Anda cá, regressa ao meu útero, não te quero fora, onde cresces e me desamas

Podia inventar um mar de rosas do que é ser mãe, esconder as penas atrás de uma argamassa de sorrisos babados ou, então, desvendar o fardo para que todos vejam que não foi o diabo que vos carregou, fui eu. Mas às vezes, (tenho dias) que do que gostaria mesmo, era de inventar uma forma de nos conhecermos outra vez, regredirmos àquele momento em que o meu corpo se rasgou para vos dar ao mundo e a partir daí, refazer tudo, atirar para fora do caminho que já percorremos, todos os erros, todos os dias azedos, cinzentos, dias de chuva, em que senti o vosso amor por mim a meio termo, em quarto minguante. Ver-vos crescer não é (para mim) a melhor coisa do mundo, desculpem lá. 
Hoje, já são maiores e vacinados, a maioridade deu-vos a vida, a vacinação dei-vos eu mas, infelizmente, não aquela de que precisam para ficarem imunes à maldade dos outros, à descrença, à desilusão que é sempre tanta e vem de tantos lados, improváveis e surpreendentes lados…enfim, habituem-se, porque isto de viver não é fácil e a maior parte do tempo andamos a arranhar os joelhos. 

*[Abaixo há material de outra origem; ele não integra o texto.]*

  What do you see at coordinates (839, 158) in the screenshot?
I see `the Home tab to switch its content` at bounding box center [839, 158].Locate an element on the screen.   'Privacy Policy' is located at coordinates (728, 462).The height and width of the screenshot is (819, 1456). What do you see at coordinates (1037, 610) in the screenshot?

Um e outro vão começando a entender que isto de poderem dizer-me “não”, legitimando essa ilusão chamada maioridade legal é afinal uma faca de dois gumes bem afiados. Hoje, sabem que podem fazer a trouxa, bater com a porta e nunca mais olhar para trás, mas saibam que isto de ser mãe é uma coisa que se nos atravessa a carne, e se nos implanta na alma. Nunca mais sai de nós. E é por isso, por causa de acoplarmos em nós essa missão de cuidar, de amar e de dar tudo, até o que não temos, vos torna a vocês- os filhos- a razão, não única, mas a mais importante, de eu acordar e respirar todos os dias. 

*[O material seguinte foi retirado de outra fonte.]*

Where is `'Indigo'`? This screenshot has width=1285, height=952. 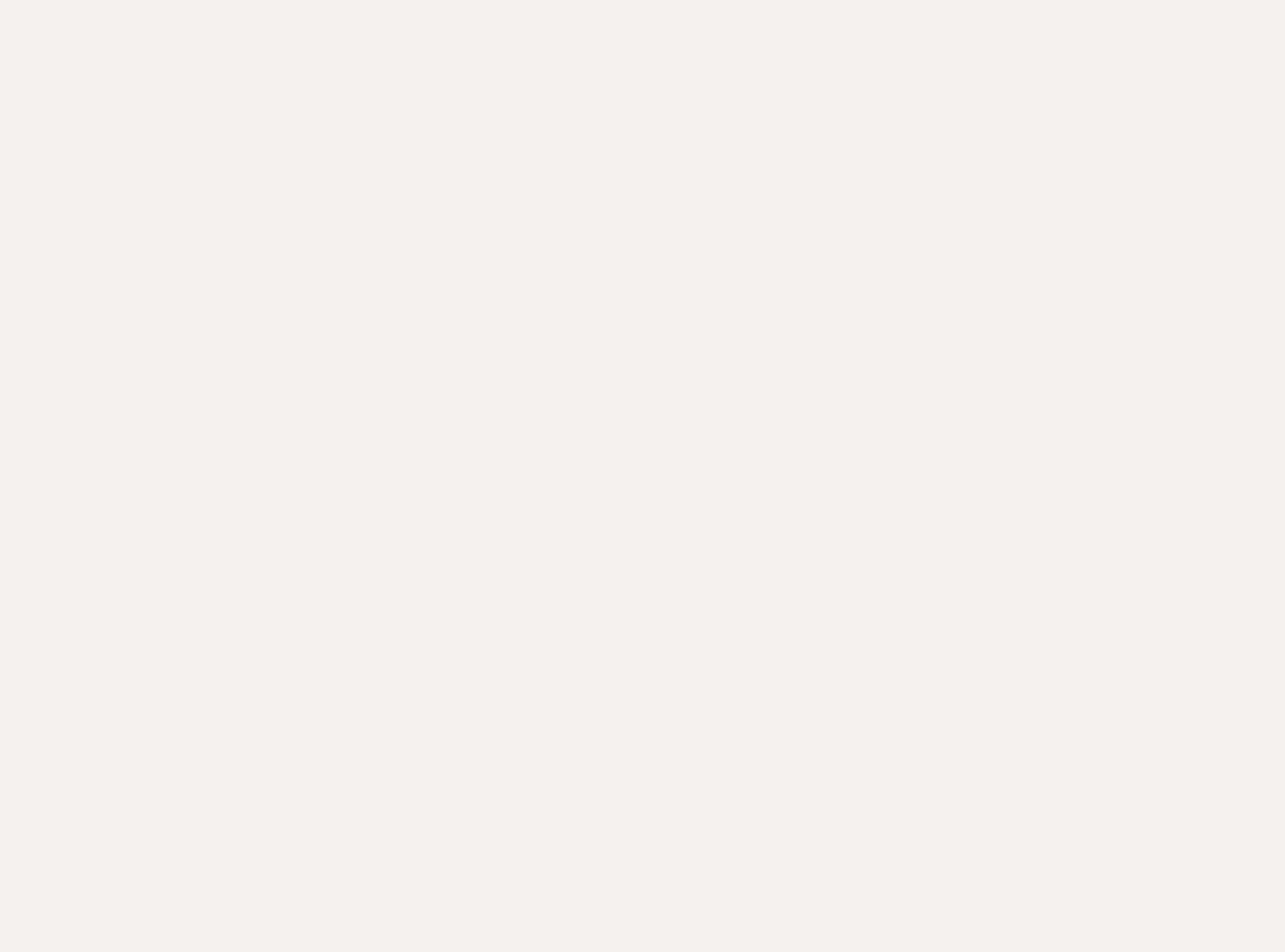 'Indigo' is located at coordinates (664, 74).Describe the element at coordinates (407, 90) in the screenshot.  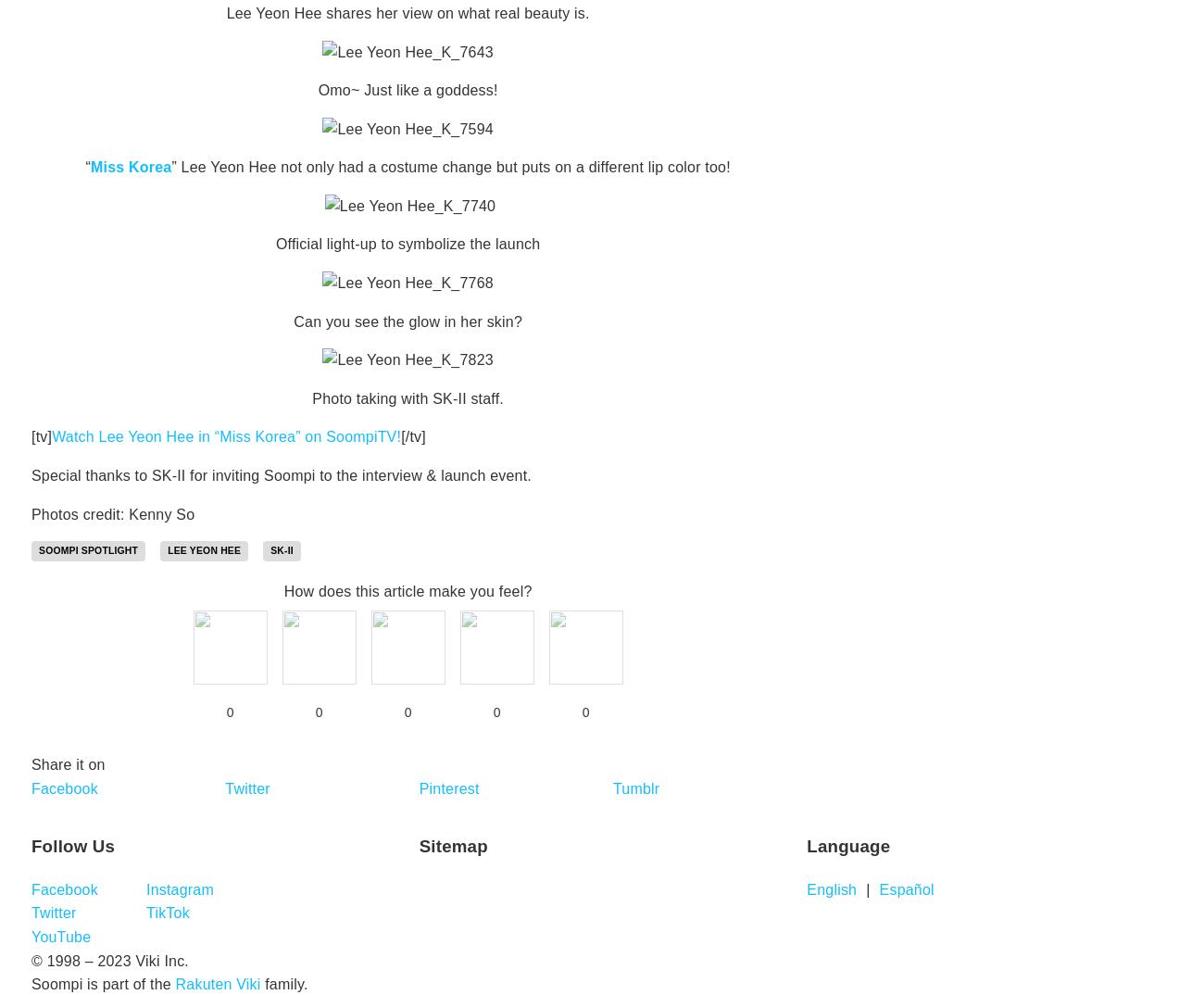
I see `'Omo~ Just like a goddess!'` at that location.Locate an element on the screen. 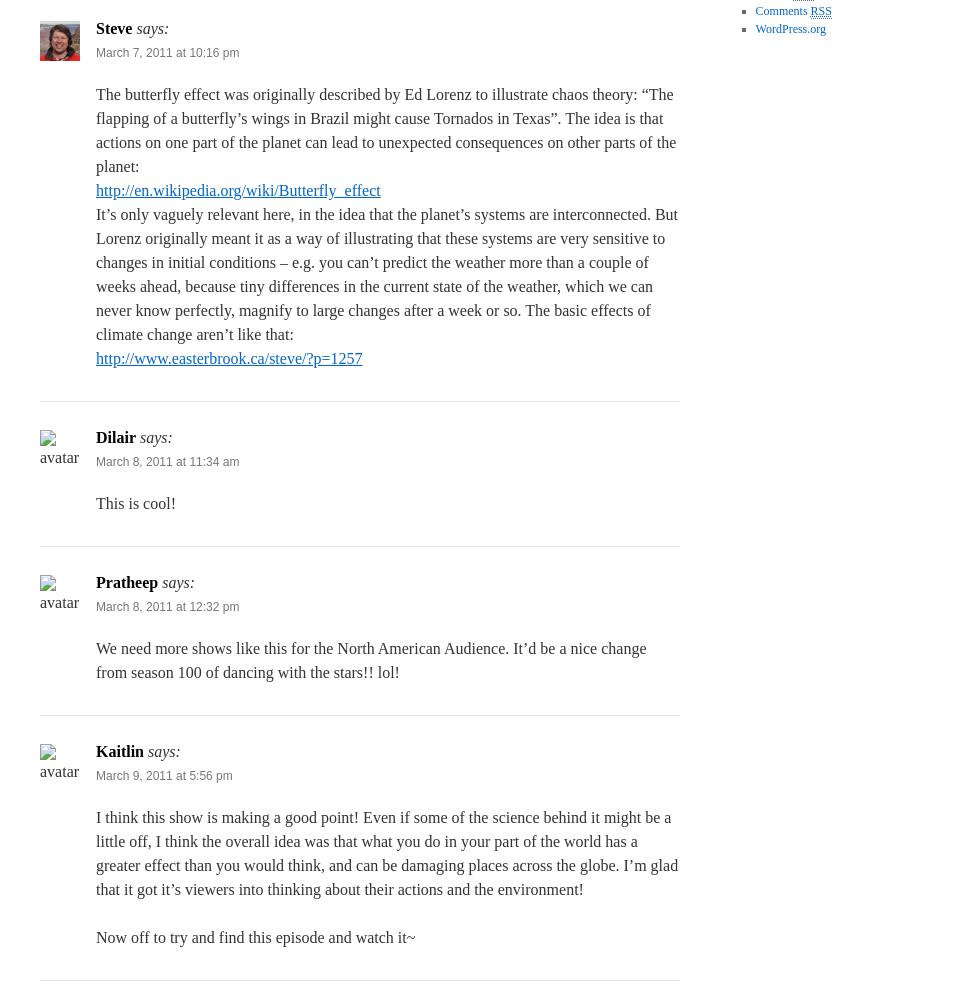 This screenshot has width=980, height=1003. 'Dilair' is located at coordinates (116, 437).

Vocês são tão diferentes! Tu, Rafael, nasceste a ironizar a tua própria existência, sempre parco na exteriorização dos sentimentos e tão profícuo em porquês. A tua curiosidade tão aguçada, tornou-te um sábio. Não que não erres por vezes, note-se. Erras e muito, mas como andas sempre em busca de respostas, transformas quase sempre, os teus erros em acertos. Sortuda daquela que te ocupar o coração, porque ocupará um coração puro. De ouro. Já nasceste forte, grande e intelectualmente independente; a fazeres-me acreditar tantas vezes que precisava eu mais de colo, do que tu. Se calhar, por isso, nunca gatinhaste e puseste-te logo de pé; como Zeus, nasceste adulto, poeira e vento, pancada e guerra, comida sólida, a mão dada à irmã mais nova com medo que ela atravessasse a rua sem olhar para os lados. És preguiçoso quando se trata de procurares o que te faz feliz, mas és prestável, um pacificador, e tens uma alma boa como a de um passarinho, por isso não te entendo quando cospes amargura e um tornado se alevanta do nada, abatendo a frágil pirâmide humana na qual nos sustentamos uns aos outros. 
Já tu, Mariana, minha doce Mariana, o riso sempre pronto, a alegria a soltar-se por entre a falha dos teus dentes de leite, num mundo só teu que me deste a honra de partilhar sempre que entendeste ser a hora certa. Vieram tempos de turbulência, essa maldita adolescência que grita à mãe “odeio-te, odeio-te!”, remetendo a mãe para as dores do parto, procurando a mãe o cordão umbilical, ainda aquela ligação à placenta, “anda cá, regressa ao meu útero, não te quero fora, onde cresces e me desamas”. Mas magoaste-te um bocadinho e agora aceitas melhor o meu colo, como se finalmente precisasses dele. Raramente choravas, e mesmo quando não dormias eras uma acordada feliz. Até teres quase três anos os teus olhos foram celestes e depois escureceram aos poucos, mas nunca deixaram de iluminar o teu rosto redondinho, emoldurado por caracóis quase louros. Foste um anjo da capela sistina. 
Tempos houve em que descobria pela casa, paredes pintadas; rabiscadas; livros rasgados. Depois, descobriste-me os batons e os rímeis, e toda a parafernália de maquilhagem, com que te besuntavas, assim mesmo, a cara toda, numa alegre, mas firme demonstração da tua condição de género: Tão menina, tão menina! 
És, Mariana, a resposta sempre pronta e afiada, e nisso tão igual ao teu irmão, sarcasmo inesperado; irónico, mas também, quase sempre com piada. Andam os dois, à vez e às vezes, sorumbáticos (a vida, entretanto não vos foi de modas), e aquilo que vos digo é que é preciso que alijem o fardo que carregam, despejem os vossos detritos, se querem pelo menos, de quando em vez, respirar melhor. 
No silêncio, um e outro, custam-me mais. Às vezes acho que nada sei sobre vocês. Mas é só porque não fingem, e a verdade é algo de que os adultos se vão esquecendo com os anos. Tu, Rafael, que não tens a sobrecapa dos outros, os outros que já perderam suficiente inocência para conseguirem agradar ou ferir de propósito, és honesto no teu silêncio de dias, e eu sei que não o fazes por amuo ou outra qualquer estultice, o que me assusta, porque tudo em ti se tornou demasiado sério. És criterioso como um homem de cinquenta anos, que faz um novo amigo a cada cem pessoas que conhece; não papas grupos, não te revês em modas, e resistes teimoso, mesmo que o resto do mundo pense o contrário. 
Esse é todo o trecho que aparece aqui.